- What needs to be done:
Each entry below needs to be copied exactly, with nothing dropped.

- Pixel coordinate grounding data:

******

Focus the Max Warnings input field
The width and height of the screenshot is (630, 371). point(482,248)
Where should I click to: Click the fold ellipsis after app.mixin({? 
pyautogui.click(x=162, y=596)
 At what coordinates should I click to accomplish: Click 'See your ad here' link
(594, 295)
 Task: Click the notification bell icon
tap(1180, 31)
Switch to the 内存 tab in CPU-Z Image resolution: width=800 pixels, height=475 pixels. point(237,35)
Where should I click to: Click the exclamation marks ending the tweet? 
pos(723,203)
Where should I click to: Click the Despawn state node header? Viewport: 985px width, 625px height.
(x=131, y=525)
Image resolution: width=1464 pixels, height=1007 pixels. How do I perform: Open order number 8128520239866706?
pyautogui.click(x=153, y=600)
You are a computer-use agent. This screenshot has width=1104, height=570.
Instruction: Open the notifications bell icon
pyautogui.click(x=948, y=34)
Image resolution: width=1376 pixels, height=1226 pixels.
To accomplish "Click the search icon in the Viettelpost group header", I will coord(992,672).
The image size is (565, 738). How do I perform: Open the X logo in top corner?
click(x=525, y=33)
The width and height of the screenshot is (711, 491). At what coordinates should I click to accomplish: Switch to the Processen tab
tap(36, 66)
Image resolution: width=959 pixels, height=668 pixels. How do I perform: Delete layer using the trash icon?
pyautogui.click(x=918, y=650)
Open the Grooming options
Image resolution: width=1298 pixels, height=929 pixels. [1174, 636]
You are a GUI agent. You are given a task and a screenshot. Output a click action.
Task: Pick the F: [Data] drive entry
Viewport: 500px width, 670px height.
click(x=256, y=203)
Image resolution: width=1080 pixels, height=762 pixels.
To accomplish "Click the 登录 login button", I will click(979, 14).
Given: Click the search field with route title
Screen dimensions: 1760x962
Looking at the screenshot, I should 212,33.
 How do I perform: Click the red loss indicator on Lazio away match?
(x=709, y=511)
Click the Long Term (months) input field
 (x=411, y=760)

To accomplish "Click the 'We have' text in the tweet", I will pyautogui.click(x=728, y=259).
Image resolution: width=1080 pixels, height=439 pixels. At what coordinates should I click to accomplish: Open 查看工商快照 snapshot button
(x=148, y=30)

******

- Task result:
Focus the Max Warnings input field
The width and height of the screenshot is (630, 371). point(482,248)
Where should I click to: Click the fold ellipsis after app.mixin({? 
pyautogui.click(x=162, y=596)
 At what coordinates should I click to accomplish: Click 'See your ad here' link
(594, 295)
 Task: Click the notification bell icon
tap(1180, 31)
Switch to the 内存 tab in CPU-Z Image resolution: width=800 pixels, height=475 pixels. point(237,35)
Where should I click to: Click the exclamation marks ending the tweet? 
pos(723,203)
Where should I click to: Click the Despawn state node header? Viewport: 985px width, 625px height.
(x=131, y=525)
Image resolution: width=1464 pixels, height=1007 pixels. How do I perform: Open order number 8128520239866706?
pyautogui.click(x=153, y=600)
You are a computer-use agent. This screenshot has width=1104, height=570.
Instruction: Open the notifications bell icon
pyautogui.click(x=948, y=34)
Image resolution: width=1376 pixels, height=1226 pixels.
To accomplish "Click the search icon in the Viettelpost group header", I will coord(992,672).
The image size is (565, 738). How do I perform: Open the X logo in top corner?
click(x=525, y=33)
The width and height of the screenshot is (711, 491). At what coordinates should I click to accomplish: Switch to the Processen tab
tap(36, 66)
Image resolution: width=959 pixels, height=668 pixels. How do I perform: Delete layer using the trash icon?
pyautogui.click(x=918, y=650)
Open the Grooming options
Image resolution: width=1298 pixels, height=929 pixels. [1174, 636]
You are a GUI agent. You are given a task and a screenshot. Output a click action.
Task: Pick the F: [Data] drive entry
Viewport: 500px width, 670px height.
click(x=256, y=203)
Image resolution: width=1080 pixels, height=762 pixels.
To accomplish "Click the 登录 login button", I will click(979, 14).
Given: Click the search field with route title
Screen dimensions: 1760x962
Looking at the screenshot, I should 212,33.
 How do I perform: Click the red loss indicator on Lazio away match?
(x=709, y=511)
Click the Long Term (months) input field
 (x=411, y=760)

To accomplish "Click the 'We have' text in the tweet", I will pyautogui.click(x=728, y=259).
Image resolution: width=1080 pixels, height=439 pixels. At what coordinates should I click to accomplish: Open 查看工商快照 snapshot button
(x=148, y=30)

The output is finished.